Ainadamar
CRITIQUE.
[ Opéra ]
★★★★
texte
Élie CASTIEL
Entre
réalisme sobre
et
lyrisme percutant
Marguerita Xirgu, une des actrices préférées de Federico Garcia Lorca, une muse spirituelle qui inspire son écriture, sa pensée, sa façon de voir le monde. Quelque temps avant le déclenchement de la guerre civile espagnole, en 1936, elle s’exile en Amérique Latine.

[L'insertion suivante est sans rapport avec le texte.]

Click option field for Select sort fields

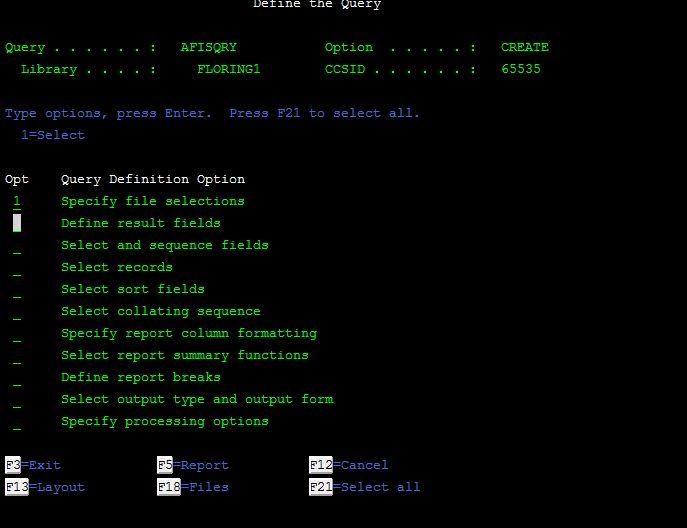click(x=17, y=289)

Aujourd’hui, le compositeur argentin Osvaldo Golijov (de mère roumaine et de père ukrainien) s’est-il inspiré de ses racines étrangères pour mettre en musique un opéra sur les liens intellectuels entre la comédienne et l’écrivain? Ou peut-être bien que poussé par la force d’écriture de David Henry Hwang. Une question de convergence.

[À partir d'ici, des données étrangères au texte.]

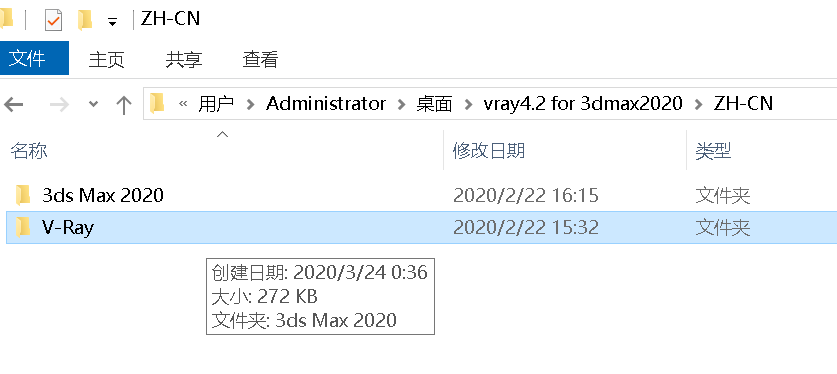Click the V-Ray folder icon
The width and height of the screenshot is (837, 374).
point(23,228)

Toujours est-il que musicalement, Aidanamar (tiré de l’arabe : la fontaine des larmes), la première incursion-opéra de Golijov se démarque par cet amalgame de sonorités classiques et de pièces flamenco (musique et chants). Quelque chose inscrit dans l’ADN national d’un pays qui, malgré les quelques dissensions dans l’idéologie politique (même au sein d’une même famille), conserve inconsciemment des élans culturels communs, notamment en termes d’héritage musicale.
Œuvre hybride que Aidanamar, évoquant parfois le riche passé arabo-andalou d’une Espagne plurielle où les trois religions monothéistes s’assemblent et se ressemblent dans leur cause commune : la conviviensa.
Ce n’est peut-être pas trop évident dans l’œuvre en question, mais à force de réfléchir à ses origines (comme c’est le cas de l’auteur de ces lignes), ces particularités ne peuvent s’empêcher de transparaître.
Le chœur, totalement féminin, renvoit à deux aspects bien précis : celui important des femmes dans la guerre civile (on doit se rappeler de la célèbre Pasionaria) et en quelque sorte, l’homosexualité (à peine effleurée ici) de Lorca, une particularité qui lui permet accès à la créativité et en même temps, malgré le danger, le pousse à demeurer en Espagne – n’avait-il pas une prédilection pour les Gitans? Entre désir caché et danger imminent, le poète préfère le risque.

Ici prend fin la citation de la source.